Malûm, “işine geleni görmemek” tavrı, bir “kartel klasiği”dir!..
Meselâ, “Filistinli anne” ile en küçüğü 7 aylık, en büyüğü 5 yaşında olan 4 çocuğun, hem de “kahvaltı” esnasında, “Terör devleti İsrail” tarafından katledilmesini görmezler!..
Meselâ, Hıncal Uluç’un, “Hakan Şükür’e destek” veren demecini yayınlamazlar!.
Demek oluyor ki;
“Danıştay cinayeti”nde yok sayılan “Ergenekon bağlantısı”nı görmek de, pek işlerine gelmedi!..
Belki de, “uyarılmışlar”dır!..
Ama, ne yaparlarsa yapsınlar; “mızrak, çuvala sığmıyor!”

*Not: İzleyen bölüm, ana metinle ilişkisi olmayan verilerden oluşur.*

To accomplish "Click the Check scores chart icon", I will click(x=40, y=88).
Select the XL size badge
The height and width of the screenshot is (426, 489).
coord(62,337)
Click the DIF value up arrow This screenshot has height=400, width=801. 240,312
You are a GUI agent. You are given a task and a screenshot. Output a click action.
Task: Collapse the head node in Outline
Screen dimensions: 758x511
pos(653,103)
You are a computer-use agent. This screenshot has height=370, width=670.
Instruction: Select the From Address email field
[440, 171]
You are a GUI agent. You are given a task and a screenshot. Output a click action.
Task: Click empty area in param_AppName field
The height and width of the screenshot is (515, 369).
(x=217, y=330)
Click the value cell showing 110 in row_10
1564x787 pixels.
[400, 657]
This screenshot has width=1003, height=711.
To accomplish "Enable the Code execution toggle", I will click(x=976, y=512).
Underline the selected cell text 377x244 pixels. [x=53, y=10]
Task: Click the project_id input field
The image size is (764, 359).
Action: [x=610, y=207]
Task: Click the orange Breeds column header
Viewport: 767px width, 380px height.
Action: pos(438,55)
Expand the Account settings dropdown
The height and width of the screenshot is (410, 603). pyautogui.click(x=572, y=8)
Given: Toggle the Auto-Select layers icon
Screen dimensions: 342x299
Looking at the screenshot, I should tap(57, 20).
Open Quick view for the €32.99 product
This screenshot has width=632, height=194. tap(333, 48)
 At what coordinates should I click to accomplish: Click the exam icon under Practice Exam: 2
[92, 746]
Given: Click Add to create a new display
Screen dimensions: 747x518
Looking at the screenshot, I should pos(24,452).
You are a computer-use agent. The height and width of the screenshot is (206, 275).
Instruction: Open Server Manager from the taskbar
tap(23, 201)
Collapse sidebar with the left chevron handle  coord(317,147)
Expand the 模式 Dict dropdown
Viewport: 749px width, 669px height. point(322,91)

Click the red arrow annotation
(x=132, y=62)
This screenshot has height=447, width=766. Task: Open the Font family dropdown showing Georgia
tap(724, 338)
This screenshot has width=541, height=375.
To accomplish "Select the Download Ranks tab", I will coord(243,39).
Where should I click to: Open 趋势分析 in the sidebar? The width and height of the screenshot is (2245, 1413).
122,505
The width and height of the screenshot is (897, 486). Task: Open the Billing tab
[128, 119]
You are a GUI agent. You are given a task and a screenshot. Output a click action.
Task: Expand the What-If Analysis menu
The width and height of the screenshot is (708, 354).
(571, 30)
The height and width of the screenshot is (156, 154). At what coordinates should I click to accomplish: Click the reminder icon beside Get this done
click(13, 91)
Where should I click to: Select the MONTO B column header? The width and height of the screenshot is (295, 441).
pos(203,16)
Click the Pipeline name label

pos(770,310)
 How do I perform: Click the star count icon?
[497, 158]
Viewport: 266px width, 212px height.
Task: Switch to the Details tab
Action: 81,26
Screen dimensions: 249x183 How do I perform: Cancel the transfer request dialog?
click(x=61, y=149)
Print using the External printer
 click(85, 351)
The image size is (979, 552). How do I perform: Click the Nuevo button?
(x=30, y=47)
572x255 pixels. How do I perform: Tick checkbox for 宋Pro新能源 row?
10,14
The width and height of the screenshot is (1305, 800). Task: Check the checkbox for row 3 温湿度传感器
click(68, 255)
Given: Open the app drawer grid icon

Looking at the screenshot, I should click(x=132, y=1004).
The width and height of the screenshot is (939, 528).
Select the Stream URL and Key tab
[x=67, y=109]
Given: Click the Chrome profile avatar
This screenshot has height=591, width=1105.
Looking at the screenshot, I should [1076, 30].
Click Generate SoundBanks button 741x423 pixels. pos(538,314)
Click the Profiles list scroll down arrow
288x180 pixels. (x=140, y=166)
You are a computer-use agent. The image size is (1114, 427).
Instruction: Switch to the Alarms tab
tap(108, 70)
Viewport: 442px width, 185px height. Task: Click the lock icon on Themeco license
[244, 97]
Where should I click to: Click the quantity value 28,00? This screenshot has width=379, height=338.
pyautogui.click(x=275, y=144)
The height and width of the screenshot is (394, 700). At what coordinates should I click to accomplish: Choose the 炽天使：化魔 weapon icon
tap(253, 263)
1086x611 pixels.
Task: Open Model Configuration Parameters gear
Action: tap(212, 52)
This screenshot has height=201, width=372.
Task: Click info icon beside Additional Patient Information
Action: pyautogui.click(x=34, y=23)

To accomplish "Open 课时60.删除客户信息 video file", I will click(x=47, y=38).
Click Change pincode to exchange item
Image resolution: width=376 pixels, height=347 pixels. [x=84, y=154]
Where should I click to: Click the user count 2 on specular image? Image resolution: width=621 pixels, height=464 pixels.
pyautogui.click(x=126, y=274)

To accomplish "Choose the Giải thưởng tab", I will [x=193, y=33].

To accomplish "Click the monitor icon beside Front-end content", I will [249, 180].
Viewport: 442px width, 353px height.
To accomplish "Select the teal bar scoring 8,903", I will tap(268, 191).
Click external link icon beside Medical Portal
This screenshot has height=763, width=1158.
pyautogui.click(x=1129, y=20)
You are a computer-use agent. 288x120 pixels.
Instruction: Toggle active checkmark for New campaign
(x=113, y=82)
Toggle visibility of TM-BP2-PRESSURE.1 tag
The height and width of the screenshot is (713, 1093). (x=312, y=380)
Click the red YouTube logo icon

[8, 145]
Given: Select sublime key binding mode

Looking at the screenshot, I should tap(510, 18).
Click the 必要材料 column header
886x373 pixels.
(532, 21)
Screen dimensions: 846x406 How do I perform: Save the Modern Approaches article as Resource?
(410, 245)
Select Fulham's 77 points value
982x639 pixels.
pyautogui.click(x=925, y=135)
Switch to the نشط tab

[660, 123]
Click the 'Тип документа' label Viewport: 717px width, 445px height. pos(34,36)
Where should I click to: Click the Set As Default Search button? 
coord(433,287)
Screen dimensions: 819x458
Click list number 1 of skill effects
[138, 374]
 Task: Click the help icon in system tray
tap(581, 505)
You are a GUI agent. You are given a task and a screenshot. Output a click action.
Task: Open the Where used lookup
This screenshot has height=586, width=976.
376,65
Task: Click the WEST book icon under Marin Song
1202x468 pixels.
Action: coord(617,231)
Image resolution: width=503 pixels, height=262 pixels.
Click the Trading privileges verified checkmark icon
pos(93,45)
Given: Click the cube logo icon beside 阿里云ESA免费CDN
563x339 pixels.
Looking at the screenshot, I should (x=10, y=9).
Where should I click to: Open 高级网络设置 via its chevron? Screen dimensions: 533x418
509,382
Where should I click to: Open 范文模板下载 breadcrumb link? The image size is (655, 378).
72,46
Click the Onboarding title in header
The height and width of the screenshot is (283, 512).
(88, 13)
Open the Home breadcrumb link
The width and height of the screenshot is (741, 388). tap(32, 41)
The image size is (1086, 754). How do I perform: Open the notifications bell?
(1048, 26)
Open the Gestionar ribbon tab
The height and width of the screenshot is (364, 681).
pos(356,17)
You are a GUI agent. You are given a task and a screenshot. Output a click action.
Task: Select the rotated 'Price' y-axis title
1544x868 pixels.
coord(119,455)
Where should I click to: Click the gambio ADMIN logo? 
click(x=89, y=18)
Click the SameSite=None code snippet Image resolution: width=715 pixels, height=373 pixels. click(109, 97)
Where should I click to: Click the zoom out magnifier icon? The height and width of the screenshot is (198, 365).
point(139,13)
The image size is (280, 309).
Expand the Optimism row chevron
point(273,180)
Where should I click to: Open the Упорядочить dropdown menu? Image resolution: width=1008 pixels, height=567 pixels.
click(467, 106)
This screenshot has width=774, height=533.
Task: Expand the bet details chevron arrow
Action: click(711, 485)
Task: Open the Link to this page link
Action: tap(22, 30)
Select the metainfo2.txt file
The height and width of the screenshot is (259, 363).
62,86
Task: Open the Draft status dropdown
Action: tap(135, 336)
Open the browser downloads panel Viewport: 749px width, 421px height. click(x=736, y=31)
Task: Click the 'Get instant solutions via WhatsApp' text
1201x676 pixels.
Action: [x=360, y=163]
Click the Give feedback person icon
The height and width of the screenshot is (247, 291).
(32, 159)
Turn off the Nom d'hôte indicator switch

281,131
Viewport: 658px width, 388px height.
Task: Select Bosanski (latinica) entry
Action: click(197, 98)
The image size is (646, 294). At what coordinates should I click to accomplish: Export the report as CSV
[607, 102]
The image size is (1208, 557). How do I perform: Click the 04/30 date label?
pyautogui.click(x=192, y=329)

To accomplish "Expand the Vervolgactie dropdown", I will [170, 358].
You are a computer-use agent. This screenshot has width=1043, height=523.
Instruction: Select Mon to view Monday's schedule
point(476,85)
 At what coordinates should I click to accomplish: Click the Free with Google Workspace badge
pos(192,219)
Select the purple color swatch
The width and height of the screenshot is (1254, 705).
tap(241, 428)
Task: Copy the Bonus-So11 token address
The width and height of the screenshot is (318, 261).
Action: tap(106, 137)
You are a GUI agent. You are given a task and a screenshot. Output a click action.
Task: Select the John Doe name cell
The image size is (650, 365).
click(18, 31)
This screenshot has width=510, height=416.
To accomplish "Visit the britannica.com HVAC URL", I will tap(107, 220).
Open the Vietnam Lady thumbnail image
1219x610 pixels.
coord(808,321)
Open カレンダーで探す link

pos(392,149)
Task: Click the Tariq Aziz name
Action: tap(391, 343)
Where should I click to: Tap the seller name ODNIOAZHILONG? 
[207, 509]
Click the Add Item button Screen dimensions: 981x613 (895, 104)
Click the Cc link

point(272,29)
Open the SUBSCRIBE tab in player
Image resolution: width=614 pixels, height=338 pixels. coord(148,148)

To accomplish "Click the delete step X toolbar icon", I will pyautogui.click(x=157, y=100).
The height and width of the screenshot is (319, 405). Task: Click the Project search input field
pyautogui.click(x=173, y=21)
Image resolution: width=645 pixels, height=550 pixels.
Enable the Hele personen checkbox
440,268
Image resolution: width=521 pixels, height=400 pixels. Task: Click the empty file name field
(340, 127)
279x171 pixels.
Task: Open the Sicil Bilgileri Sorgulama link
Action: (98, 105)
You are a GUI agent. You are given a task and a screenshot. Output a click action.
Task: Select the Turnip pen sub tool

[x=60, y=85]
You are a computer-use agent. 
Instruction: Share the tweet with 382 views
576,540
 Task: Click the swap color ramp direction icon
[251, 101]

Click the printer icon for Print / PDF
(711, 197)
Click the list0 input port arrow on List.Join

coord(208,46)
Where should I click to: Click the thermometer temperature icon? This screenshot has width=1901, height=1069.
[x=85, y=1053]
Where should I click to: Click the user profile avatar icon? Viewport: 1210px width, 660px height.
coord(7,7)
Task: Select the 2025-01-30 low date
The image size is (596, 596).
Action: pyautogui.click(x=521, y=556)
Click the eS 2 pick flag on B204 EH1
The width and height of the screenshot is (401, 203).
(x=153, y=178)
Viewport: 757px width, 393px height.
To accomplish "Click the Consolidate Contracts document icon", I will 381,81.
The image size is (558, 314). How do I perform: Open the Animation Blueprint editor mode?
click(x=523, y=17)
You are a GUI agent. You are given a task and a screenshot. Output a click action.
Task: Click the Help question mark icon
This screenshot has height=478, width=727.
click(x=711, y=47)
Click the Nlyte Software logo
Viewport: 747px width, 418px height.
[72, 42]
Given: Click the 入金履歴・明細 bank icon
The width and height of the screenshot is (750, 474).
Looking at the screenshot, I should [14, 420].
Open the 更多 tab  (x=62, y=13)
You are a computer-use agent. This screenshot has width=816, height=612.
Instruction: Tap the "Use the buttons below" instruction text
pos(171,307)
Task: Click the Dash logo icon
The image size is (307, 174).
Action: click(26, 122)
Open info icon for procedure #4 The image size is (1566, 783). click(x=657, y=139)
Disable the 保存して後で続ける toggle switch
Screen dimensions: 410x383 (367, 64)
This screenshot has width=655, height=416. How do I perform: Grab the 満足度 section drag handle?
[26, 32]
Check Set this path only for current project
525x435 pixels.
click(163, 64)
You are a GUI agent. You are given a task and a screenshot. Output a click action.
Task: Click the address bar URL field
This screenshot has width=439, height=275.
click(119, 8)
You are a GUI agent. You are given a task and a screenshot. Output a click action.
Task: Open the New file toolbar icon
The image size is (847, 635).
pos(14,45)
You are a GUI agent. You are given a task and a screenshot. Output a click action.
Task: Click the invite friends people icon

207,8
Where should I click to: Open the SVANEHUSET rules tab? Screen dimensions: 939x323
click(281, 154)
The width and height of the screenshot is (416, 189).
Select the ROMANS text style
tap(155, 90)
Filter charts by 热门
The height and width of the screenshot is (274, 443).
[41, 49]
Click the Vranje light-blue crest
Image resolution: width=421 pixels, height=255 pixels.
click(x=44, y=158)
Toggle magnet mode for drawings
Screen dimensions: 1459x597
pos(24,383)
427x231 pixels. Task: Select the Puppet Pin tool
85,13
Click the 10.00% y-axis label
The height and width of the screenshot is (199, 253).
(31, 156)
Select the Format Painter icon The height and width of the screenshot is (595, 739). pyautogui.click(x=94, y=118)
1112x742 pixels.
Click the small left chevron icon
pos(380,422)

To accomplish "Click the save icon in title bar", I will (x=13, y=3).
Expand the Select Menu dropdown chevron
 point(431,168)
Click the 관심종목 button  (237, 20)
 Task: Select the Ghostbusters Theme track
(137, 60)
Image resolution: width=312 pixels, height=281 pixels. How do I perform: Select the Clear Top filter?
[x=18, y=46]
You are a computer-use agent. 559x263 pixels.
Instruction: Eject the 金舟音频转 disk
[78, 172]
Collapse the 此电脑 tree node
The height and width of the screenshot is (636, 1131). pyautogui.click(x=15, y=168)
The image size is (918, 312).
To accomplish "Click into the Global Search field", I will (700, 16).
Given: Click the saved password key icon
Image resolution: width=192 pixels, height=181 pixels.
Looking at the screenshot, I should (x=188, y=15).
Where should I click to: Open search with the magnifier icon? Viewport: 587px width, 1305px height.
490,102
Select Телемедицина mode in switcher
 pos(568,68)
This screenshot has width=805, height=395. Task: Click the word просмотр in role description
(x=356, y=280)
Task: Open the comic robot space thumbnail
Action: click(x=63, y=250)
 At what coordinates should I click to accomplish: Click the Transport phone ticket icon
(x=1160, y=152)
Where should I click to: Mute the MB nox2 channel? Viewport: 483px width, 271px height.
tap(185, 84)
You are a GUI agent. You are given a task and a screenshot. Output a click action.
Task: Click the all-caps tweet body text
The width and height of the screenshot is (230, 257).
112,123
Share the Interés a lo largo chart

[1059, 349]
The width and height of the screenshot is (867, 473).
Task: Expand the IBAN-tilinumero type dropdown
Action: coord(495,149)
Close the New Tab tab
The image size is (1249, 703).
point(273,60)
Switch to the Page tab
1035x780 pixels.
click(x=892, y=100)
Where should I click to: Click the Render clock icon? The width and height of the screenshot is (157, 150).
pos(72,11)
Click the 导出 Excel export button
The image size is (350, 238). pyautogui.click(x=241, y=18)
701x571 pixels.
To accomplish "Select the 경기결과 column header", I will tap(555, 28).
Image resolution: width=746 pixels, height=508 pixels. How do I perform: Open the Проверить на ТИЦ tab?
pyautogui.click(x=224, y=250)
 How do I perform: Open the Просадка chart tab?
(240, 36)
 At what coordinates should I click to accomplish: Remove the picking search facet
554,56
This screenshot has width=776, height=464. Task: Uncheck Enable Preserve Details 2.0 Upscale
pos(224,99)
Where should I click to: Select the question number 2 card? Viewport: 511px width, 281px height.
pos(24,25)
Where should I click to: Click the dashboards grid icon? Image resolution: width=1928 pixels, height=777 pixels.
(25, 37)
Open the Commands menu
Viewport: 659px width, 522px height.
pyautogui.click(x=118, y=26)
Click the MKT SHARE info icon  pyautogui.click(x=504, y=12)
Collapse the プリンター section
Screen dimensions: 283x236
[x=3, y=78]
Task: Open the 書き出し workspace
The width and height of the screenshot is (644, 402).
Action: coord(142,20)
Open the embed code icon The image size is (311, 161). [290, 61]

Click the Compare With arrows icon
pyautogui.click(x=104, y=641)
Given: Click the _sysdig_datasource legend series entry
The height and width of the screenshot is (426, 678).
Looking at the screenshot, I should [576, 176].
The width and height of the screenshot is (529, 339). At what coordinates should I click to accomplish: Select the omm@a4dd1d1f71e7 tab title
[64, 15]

çünkü, bağlantılar kabak gibi ortada!..
BUNCA BAĞLANTI NE OLACAK?
Bazı “duyarlı” gazeteler, “Danıştay-Ergenekon” arasındaki bağlantıyı irdelerken, şu konuların üzerine parmak bastılar:
¥ Veli Küçük ile Alparslan Arslan’ın fotoğrafı, yargılama sırasında niye delil olarak kabul edilmedi? Kriminal inceleme; bu fotoğrafın montaj değil, gerçek olduğunu tesbit etmişti.
¥ Danıştay saldırısının diğer sanığı Osman Yıldırım, verdiği ifadede ve mahkemeye gönderdiği dilekçede, Ergenekon çetesi ile Danıştay saldırısı arasında bağlantı olduğunu itiraf etmişti.. Niye dikkate alınmadı?..
¥ Osman Yıldırım, Cumhuriyet gazetesine atılan bombaları Veli Küçük’ten aldıklarını açıklamıştı... Bu bombalarla, ümraniye’de ele geçen bombalar aynı seri numarasına sahipti... Niye üzerine gidilmedi?..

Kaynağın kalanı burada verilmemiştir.